Effect of tooth pulp and periaqueductal central gray stimulation on the expression of genes encoding the selected neuropeptides and opioid receptors in the mesencephalon, hypothalamus and thalamus in rats.

Nociceptive stimulation has been considered to affect the expression of genes encoding endogenous neuropeptides and their receptors. The effect of electric stimulation of the tooth pulp and/or periaqueductal gray (PAG) in rats on mRNA levels of the selected neuropeptides and opioid receptors (ORs) was investigated in comparison with control group, without stimulation. The levels of mRNA for the selected neuropeptides: galanin (GAL), vasopressin (AVP), oxytocin (OT), substance P (SP), somatostatin (SOM), vasoactive intestinal peptide (VIP), endomorphin-2 (EM-2), and opioid receptors: MOR, DOR and KOR in mesencephalic, hypothalamic and thalamic tissues were determined by real-time PCR. It was demonstrated that in the control group expression of the tested neuropeptides was at a very low level in the mesencephalon and thalamus, but at the higher level in the hypothalamus. The highest expression of ORs was observed in the mesencephalon. Nociceptive tooth pulp stimulation had the strongest effect in the hypothalamus, elevating mRNA levels of all tested neuropeptides except SOM. Electric stimulation of PAG either did not change or down-regulated mRNA levels of the neuropeptides in the cerebral structures.

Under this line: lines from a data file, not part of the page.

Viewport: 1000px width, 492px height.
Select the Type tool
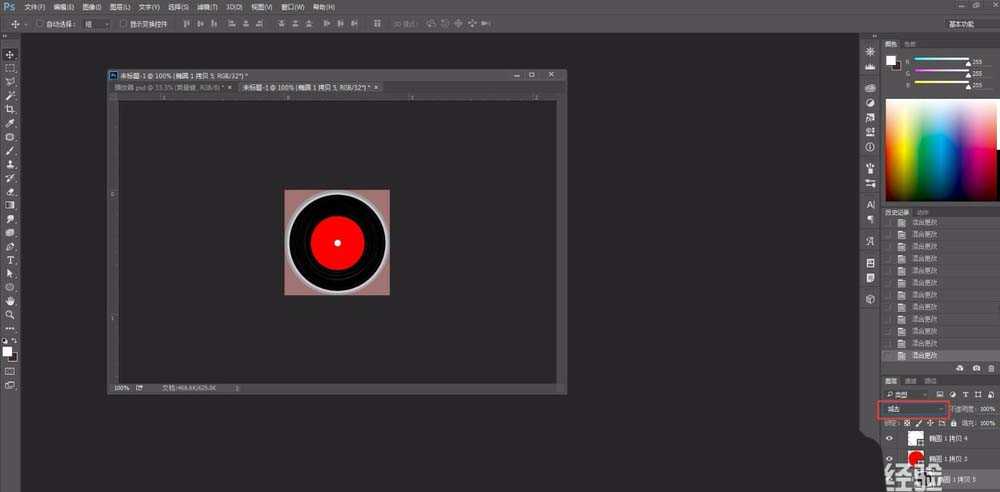click(x=10, y=260)
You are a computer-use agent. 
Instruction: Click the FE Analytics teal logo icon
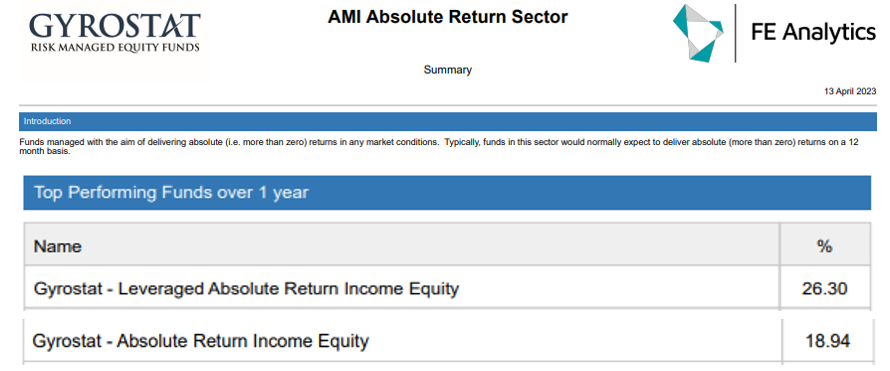(698, 33)
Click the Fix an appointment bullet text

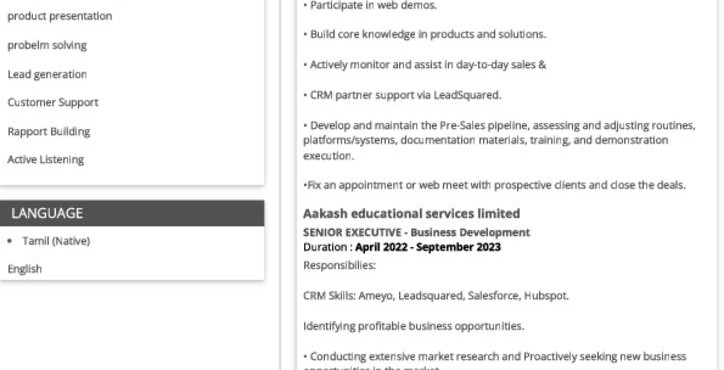(495, 185)
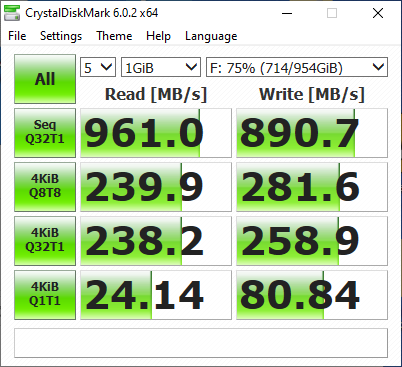The height and width of the screenshot is (367, 402).
Task: Open the Theme menu
Action: 114,36
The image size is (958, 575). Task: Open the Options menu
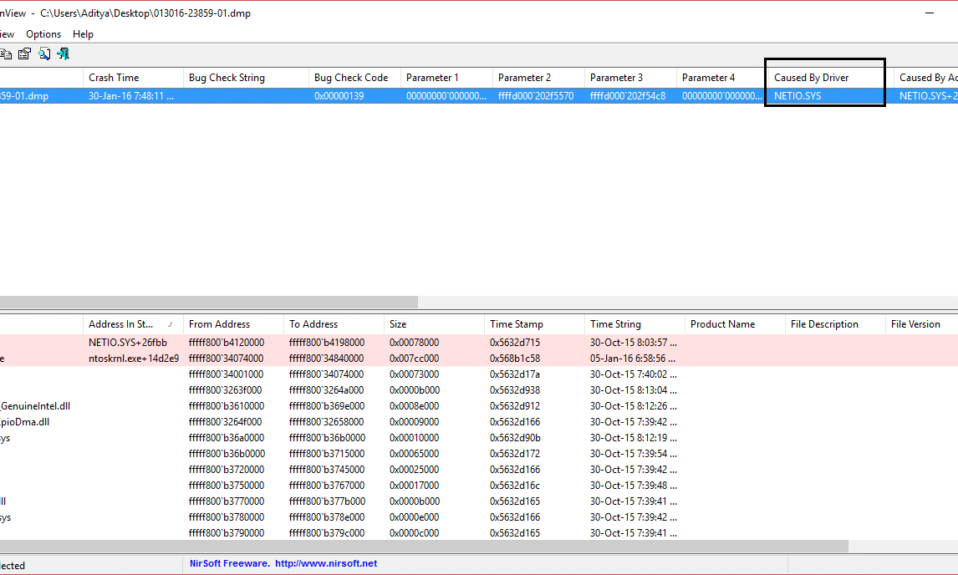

Simultaneous stimulation of PAG and tooth pulp either did not affect mRNA levels of the investigated neuropeptides or caused their slight decrease versus tooth pulp stimulation. The noxious stimulation of tooth pulp increased also the levels of OR mRNAs, while stimulation of PAG had the opposite effect. The above results demonstrated that tooth pulp stimulation significantly up-regulated the mRNA levels for a number of neuropeptides and all three types of ORs in the rat brain, which would result in more potent antinociception. In contrast, PAG stimulation down-regulated the mRNA levels of several neuropeptides and ORs in the cerebral tissues, which would cause decreased synthesis of ORs. The obtained results represent a new insight into the mechanism of orofacial pain.